━━ Recorded information
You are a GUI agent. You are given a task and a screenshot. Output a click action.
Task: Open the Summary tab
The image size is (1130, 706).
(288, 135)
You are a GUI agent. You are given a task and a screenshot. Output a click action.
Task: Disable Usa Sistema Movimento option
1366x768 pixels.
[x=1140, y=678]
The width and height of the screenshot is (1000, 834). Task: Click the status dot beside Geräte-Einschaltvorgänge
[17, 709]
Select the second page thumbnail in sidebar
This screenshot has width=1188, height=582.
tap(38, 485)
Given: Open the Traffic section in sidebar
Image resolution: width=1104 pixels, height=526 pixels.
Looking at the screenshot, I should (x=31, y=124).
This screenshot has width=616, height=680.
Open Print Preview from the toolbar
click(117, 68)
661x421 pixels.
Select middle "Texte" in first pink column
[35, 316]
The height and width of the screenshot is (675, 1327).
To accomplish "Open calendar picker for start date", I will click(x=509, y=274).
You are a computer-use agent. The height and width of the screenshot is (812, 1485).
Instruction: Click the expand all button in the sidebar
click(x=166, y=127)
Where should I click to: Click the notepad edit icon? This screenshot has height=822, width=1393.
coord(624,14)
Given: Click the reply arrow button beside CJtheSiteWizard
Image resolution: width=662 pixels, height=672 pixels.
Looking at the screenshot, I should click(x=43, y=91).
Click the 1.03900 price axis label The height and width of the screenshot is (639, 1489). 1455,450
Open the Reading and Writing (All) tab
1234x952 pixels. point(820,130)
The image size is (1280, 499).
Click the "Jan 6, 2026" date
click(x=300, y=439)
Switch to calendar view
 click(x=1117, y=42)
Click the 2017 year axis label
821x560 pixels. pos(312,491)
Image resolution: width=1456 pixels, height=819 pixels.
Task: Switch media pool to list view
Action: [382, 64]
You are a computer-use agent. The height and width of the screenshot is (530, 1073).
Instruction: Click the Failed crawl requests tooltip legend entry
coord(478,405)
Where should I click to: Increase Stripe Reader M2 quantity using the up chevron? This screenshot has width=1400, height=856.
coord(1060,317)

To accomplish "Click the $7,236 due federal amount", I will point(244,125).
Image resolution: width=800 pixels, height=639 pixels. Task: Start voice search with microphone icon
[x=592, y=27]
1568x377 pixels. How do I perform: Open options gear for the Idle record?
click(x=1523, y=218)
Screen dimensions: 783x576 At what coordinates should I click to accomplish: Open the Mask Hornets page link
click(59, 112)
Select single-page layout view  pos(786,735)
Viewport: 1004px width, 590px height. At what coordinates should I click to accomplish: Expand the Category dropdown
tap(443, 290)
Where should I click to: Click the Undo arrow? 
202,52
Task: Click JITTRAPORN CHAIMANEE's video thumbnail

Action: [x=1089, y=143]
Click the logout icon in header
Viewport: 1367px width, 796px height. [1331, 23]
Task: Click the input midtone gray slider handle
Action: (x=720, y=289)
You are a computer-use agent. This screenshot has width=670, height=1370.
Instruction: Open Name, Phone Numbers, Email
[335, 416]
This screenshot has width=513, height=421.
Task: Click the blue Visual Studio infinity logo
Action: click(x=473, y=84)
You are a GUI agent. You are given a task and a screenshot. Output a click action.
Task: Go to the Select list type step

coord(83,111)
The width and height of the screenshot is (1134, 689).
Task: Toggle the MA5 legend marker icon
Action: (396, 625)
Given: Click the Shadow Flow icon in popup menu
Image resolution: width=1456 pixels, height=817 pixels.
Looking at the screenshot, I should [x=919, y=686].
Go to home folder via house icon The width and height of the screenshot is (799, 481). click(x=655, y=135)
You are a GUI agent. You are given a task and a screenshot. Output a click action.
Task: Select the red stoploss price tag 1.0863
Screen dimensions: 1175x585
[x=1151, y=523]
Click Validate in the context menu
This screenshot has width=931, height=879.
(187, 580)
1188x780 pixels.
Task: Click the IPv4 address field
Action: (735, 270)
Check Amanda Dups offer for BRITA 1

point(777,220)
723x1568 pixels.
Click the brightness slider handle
━━━━
Reproduce each line above that contains "computer".

You are a computer-use agent. The height and width of the screenshot is (812, 1485).
You are a computer-use agent. The height and width of the screenshot is (530, 1073).
You are a computer-use agent. This screenshot has width=670, height=1370.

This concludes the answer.